Assignment:
Print each record below exactly as it appears.

Dataset extract:
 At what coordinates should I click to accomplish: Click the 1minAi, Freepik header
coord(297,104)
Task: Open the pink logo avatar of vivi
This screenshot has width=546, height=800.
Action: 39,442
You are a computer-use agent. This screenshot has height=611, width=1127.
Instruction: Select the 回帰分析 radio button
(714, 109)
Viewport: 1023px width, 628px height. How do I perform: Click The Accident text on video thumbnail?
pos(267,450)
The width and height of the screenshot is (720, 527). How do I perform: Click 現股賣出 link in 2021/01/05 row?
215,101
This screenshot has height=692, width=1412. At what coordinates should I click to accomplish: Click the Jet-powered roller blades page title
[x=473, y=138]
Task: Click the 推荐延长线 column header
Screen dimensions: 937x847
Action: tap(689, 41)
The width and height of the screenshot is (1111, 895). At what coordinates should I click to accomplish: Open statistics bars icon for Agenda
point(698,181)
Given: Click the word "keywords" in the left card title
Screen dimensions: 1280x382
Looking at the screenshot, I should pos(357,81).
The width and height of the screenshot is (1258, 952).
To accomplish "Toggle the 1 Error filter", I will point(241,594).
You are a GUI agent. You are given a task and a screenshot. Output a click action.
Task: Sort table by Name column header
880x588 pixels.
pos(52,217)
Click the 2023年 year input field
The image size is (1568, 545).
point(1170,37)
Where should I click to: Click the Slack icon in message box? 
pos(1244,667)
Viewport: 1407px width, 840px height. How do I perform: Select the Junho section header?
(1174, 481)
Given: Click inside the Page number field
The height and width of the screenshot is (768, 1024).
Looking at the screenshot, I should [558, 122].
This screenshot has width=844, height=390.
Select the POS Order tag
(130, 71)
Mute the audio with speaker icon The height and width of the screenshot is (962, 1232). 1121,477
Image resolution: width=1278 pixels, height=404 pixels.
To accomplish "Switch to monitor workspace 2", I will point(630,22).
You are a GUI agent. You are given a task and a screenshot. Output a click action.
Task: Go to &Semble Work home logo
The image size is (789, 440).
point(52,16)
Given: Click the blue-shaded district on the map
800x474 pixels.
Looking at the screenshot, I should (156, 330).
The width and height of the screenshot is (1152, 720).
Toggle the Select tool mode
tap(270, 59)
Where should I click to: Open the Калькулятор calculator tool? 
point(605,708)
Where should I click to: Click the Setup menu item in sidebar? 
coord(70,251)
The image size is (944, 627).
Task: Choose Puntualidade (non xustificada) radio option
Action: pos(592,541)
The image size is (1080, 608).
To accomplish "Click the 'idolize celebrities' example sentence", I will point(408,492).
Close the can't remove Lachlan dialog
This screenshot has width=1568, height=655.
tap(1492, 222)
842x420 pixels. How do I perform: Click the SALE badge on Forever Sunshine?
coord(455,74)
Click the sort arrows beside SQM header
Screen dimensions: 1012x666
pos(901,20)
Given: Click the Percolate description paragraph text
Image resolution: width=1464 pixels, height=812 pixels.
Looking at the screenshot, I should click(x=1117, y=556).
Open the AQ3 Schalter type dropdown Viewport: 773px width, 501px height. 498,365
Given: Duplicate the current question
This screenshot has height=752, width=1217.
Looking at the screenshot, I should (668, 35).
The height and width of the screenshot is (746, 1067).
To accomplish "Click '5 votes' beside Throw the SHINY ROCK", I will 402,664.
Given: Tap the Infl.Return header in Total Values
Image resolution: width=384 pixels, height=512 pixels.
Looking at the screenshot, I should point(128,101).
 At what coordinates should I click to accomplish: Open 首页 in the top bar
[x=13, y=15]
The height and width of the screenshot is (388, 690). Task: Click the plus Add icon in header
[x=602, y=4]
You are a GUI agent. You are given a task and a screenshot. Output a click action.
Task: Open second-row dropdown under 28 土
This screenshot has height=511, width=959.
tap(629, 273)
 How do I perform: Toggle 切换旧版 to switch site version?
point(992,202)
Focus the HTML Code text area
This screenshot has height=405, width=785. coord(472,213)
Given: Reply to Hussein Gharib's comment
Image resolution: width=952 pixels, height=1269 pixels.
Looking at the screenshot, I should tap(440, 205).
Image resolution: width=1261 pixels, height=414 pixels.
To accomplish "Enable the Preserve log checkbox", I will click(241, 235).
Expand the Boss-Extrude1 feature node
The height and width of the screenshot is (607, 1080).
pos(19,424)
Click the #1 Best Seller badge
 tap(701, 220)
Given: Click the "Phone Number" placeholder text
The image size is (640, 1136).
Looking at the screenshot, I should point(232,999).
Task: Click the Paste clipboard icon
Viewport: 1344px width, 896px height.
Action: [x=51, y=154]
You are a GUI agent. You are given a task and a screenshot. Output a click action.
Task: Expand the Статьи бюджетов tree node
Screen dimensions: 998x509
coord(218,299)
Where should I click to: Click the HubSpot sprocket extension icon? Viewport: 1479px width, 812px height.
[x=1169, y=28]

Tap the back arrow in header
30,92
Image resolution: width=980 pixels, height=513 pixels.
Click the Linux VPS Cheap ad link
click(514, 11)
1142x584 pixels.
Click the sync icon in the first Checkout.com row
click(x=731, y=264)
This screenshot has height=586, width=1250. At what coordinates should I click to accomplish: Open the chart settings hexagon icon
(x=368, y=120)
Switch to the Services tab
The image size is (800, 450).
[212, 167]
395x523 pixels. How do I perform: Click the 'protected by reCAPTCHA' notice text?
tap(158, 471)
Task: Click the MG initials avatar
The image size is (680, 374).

Exercise answer:
 At what coordinates should I click to accomplish: Click the 1minAi, Freepik header
coord(297,104)
Task: Open the pink logo avatar of vivi
This screenshot has width=546, height=800.
Action: 39,442
You are a computer-use agent. This screenshot has height=611, width=1127.
Instruction: Select the 回帰分析 radio button
(714, 109)
Viewport: 1023px width, 628px height. How do I perform: Click The Accident text on video thumbnail?
pos(267,450)
The width and height of the screenshot is (720, 527). How do I perform: Click 現股賣出 link in 2021/01/05 row?
215,101
This screenshot has height=692, width=1412. At what coordinates should I click to accomplish: Click the Jet-powered roller blades page title
[x=473, y=138]
Task: Click the 推荐延长线 column header
Screen dimensions: 937x847
Action: tap(689, 41)
The width and height of the screenshot is (1111, 895). At what coordinates should I click to accomplish: Open statistics bars icon for Agenda
point(698,181)
Given: Click the word "keywords" in the left card title
Screen dimensions: 1280x382
Looking at the screenshot, I should pos(357,81).
The width and height of the screenshot is (1258, 952).
To accomplish "Toggle the 1 Error filter", I will point(241,594).
You are a GUI agent. You are given a task and a screenshot. Output a click action.
Task: Sort table by Name column header
880x588 pixels.
pos(52,217)
Click the 2023年 year input field
The image size is (1568, 545).
point(1170,37)
Where should I click to: Click the Slack icon in message box? 
pos(1244,667)
Viewport: 1407px width, 840px height. How do I perform: Select the Junho section header?
(1174, 481)
Given: Click inside the Page number field
The height and width of the screenshot is (768, 1024).
Looking at the screenshot, I should [558, 122].
This screenshot has width=844, height=390.
Select the POS Order tag
(130, 71)
Mute the audio with speaker icon The height and width of the screenshot is (962, 1232). 1121,477
Image resolution: width=1278 pixels, height=404 pixels.
To accomplish "Switch to monitor workspace 2", I will point(630,22).
You are a GUI agent. You are given a task and a screenshot. Output a click action.
Task: Go to &Semble Work home logo
The image size is (789, 440).
point(52,16)
Given: Click the blue-shaded district on the map
800x474 pixels.
Looking at the screenshot, I should (156, 330).
The width and height of the screenshot is (1152, 720).
Toggle the Select tool mode
tap(270, 59)
Where should I click to: Open the Калькулятор calculator tool? 
point(605,708)
Where should I click to: Click the Setup menu item in sidebar? 
coord(70,251)
The image size is (944, 627).
Task: Choose Puntualidade (non xustificada) radio option
Action: pos(592,541)
The image size is (1080, 608).
To accomplish "Click the 'idolize celebrities' example sentence", I will point(408,492).
Close the can't remove Lachlan dialog
This screenshot has width=1568, height=655.
tap(1492, 222)
842x420 pixels. How do I perform: Click the SALE badge on Forever Sunshine?
coord(455,74)
Click the sort arrows beside SQM header
Screen dimensions: 1012x666
pos(901,20)
Given: Click the Percolate description paragraph text
Image resolution: width=1464 pixels, height=812 pixels.
Looking at the screenshot, I should click(x=1117, y=556).
Open the AQ3 Schalter type dropdown Viewport: 773px width, 501px height. 498,365
Given: Duplicate the current question
This screenshot has height=752, width=1217.
Looking at the screenshot, I should (668, 35).
The height and width of the screenshot is (746, 1067).
To accomplish "Click '5 votes' beside Throw the SHINY ROCK", I will 402,664.
Given: Tap the Infl.Return header in Total Values
Image resolution: width=384 pixels, height=512 pixels.
Looking at the screenshot, I should point(128,101).
 At what coordinates should I click to accomplish: Open 首页 in the top bar
[x=13, y=15]
The height and width of the screenshot is (388, 690). Task: Click the plus Add icon in header
[x=602, y=4]
You are a GUI agent. You are given a task and a screenshot. Output a click action.
Task: Open second-row dropdown under 28 土
This screenshot has height=511, width=959.
tap(629, 273)
 How do I perform: Toggle 切换旧版 to switch site version?
point(992,202)
Focus the HTML Code text area
This screenshot has height=405, width=785. coord(472,213)
Given: Reply to Hussein Gharib's comment
Image resolution: width=952 pixels, height=1269 pixels.
Looking at the screenshot, I should tap(440, 205).
Image resolution: width=1261 pixels, height=414 pixels.
To accomplish "Enable the Preserve log checkbox", I will click(241, 235).
Expand the Boss-Extrude1 feature node
The height and width of the screenshot is (607, 1080).
pos(19,424)
Click the #1 Best Seller badge
 tap(701, 220)
Given: Click the "Phone Number" placeholder text
The image size is (640, 1136).
Looking at the screenshot, I should point(232,999).
Task: Click the Paste clipboard icon
Viewport: 1344px width, 896px height.
Action: [x=51, y=154]
You are a GUI agent. You are given a task and a screenshot. Output a click action.
Task: Expand the Статьи бюджетов tree node
Screen dimensions: 998x509
coord(218,299)
Where should I click to: Click the HubSpot sprocket extension icon? Viewport: 1479px width, 812px height.
[x=1169, y=28]

Tap the back arrow in header
30,92
Image resolution: width=980 pixels, height=513 pixels.
Click the Linux VPS Cheap ad link
click(514, 11)
1142x584 pixels.
Click the sync icon in the first Checkout.com row
click(x=731, y=264)
This screenshot has height=586, width=1250. At what coordinates should I click to accomplish: Open the chart settings hexagon icon
(x=368, y=120)
Switch to the Services tab
The image size is (800, 450).
[212, 167]
395x523 pixels. How do I perform: Click the 'protected by reCAPTCHA' notice text?
tap(158, 471)
Task: Click the MG initials avatar
The image size is (680, 374).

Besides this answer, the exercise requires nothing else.